History

Great Britain
- Name: HMS Trincomalee
- Namesake: Trincomalee
- Acquired: 1799 by capture
- Fate: Destroyed in action 12 October 1799

General characteristics
- Tons burthen: 315 (bm)
- Sail plan: Sloop
- Complement: 100
- Armament: 16 × 24-pounder carronades + 2 × long guns

= HMS Trincomalee (1799) =

British Royal Navy sloop

HMS Trincomalee was a sloop of Dutch or French origin that the British Royal Navy took into service in 1799. She was destroyed in action in 1799 with the loss of all but two of her crew.

==Career==
The Navy commissioned Trincomalee under the command of Commander John Rowe.
An Arab Dow arrived at Bombay on 6 December 1799, from Muscat. She brought information from Mr. Manesty, the British East India Company's (EIC) Resident at Bassorah. He reported that Trincomalee had been dispatched from Muscat to intercept two French ships in the Gulf of Persia that had captured Mr. Manesty's ship Pearl, on 7 October. Pearl had been carrying three lakh rupees (750,000 francs), 40 horses, 5000 "saumons de cuivre", and other cargo. In the engagement on 7 October in which Iphigénie captured Pearl, Captain Fowler of Pearl and five of her crew were killed, and a number of men wounded before she struck. Her captor then removed the bullion and cargo from Pearl, and then decided to sail for Mauritius.

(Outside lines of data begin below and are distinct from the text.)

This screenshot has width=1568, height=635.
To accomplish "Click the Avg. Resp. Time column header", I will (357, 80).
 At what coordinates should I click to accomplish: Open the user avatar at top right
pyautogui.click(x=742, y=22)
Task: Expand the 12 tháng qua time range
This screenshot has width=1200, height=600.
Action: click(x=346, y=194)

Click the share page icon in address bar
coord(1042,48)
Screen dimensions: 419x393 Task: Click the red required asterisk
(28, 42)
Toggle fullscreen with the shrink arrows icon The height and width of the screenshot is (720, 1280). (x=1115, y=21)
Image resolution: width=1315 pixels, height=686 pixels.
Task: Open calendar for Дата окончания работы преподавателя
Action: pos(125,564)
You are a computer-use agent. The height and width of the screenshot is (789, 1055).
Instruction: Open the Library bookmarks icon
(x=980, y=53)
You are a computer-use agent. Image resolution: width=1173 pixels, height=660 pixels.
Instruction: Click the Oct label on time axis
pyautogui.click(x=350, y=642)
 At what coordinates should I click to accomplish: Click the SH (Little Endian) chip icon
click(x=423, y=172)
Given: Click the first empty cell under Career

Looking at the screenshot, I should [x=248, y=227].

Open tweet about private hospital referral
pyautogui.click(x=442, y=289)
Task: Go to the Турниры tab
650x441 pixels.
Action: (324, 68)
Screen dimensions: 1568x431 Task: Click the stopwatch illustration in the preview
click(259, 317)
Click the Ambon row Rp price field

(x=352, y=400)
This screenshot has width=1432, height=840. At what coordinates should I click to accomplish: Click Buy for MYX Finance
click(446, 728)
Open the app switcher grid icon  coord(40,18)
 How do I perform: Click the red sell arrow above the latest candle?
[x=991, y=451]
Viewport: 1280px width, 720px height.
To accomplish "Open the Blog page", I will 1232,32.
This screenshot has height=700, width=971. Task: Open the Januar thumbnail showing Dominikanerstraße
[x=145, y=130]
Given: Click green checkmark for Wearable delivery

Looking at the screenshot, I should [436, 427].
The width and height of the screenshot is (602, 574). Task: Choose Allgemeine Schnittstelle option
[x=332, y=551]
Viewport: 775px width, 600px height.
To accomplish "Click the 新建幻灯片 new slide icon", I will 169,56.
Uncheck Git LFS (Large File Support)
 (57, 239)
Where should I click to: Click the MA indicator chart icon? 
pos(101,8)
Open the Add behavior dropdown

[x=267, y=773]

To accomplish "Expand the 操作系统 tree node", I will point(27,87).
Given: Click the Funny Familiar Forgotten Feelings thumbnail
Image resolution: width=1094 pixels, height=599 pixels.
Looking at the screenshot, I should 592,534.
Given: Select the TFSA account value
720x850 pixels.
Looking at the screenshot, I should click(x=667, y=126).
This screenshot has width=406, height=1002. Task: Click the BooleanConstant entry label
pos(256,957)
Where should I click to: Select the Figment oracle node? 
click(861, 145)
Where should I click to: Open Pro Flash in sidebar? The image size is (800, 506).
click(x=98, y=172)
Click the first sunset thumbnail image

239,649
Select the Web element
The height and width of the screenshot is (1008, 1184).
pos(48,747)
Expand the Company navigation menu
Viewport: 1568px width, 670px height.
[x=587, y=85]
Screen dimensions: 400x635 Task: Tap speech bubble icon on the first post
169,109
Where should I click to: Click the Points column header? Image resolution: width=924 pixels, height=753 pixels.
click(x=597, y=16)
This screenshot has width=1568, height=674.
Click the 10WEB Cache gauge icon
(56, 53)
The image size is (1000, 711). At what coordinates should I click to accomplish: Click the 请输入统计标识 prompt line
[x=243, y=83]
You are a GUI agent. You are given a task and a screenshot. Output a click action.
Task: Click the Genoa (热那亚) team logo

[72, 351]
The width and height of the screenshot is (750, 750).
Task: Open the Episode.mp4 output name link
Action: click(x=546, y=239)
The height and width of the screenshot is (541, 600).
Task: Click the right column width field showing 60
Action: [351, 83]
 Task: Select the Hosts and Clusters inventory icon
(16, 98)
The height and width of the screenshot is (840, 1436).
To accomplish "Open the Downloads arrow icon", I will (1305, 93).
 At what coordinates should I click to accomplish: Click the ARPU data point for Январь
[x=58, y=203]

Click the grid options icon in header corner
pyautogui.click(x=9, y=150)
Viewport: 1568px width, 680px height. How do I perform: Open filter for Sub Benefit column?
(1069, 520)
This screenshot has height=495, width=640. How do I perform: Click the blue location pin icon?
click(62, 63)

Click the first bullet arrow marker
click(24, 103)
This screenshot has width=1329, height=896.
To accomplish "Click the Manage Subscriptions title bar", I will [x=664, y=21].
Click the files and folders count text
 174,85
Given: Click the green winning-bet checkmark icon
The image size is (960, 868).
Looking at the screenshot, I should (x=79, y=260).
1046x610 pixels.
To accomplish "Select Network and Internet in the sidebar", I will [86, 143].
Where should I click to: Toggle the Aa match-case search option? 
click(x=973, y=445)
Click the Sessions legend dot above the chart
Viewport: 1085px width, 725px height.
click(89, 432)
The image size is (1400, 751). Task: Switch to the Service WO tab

Trincomalee set out in company with the Bombay Marine's cruizer Comet. (Note: The Bombay Dockyard had launched the brig Comet in 1798 for the EIC. She was of 115 tons (bm), and was armed with 12-16 guns. Some accounts of the action refer to Comet as a schooner, but that may have reflected her role, not her sail-plan.) They were cruising in the Bab-el-Mandeb when just before midnight on 12 October they encountered two vessels, the French privateer Iphigénie, Captain Jean-François Malroux du Bac, and her prize, Pearl. (Note: Iphigénie was a privateer corvette based either at Isle de France or at La Réunion, commissioned circa December 1798. At the time of her encounter with Trincomalee, Iphigénie was probably armed with two 8-pounder and ten 6-pounder guns, two 36-pounder obusiers, and four swivel guns. She is believed to have had a crew of about 150 men. One of the men aboard Iphigénie (which the report refers to as Amphitrite), was John Carmlington, who had been an officer aboard Pearl. His description of Iphigénies armament accords in great part with that of Dermerliac. Carmlington described her armament as two 48-pounder carronades, and two 8-pounder and ten 6-pounder guns. She had a crew of about 150 men. He described Comet as having eight guns.) Trincomalee challenged them, but they did not respond and instead sailed away. The next morning the two British ships spotted them and gave chase, catching up with their quarry.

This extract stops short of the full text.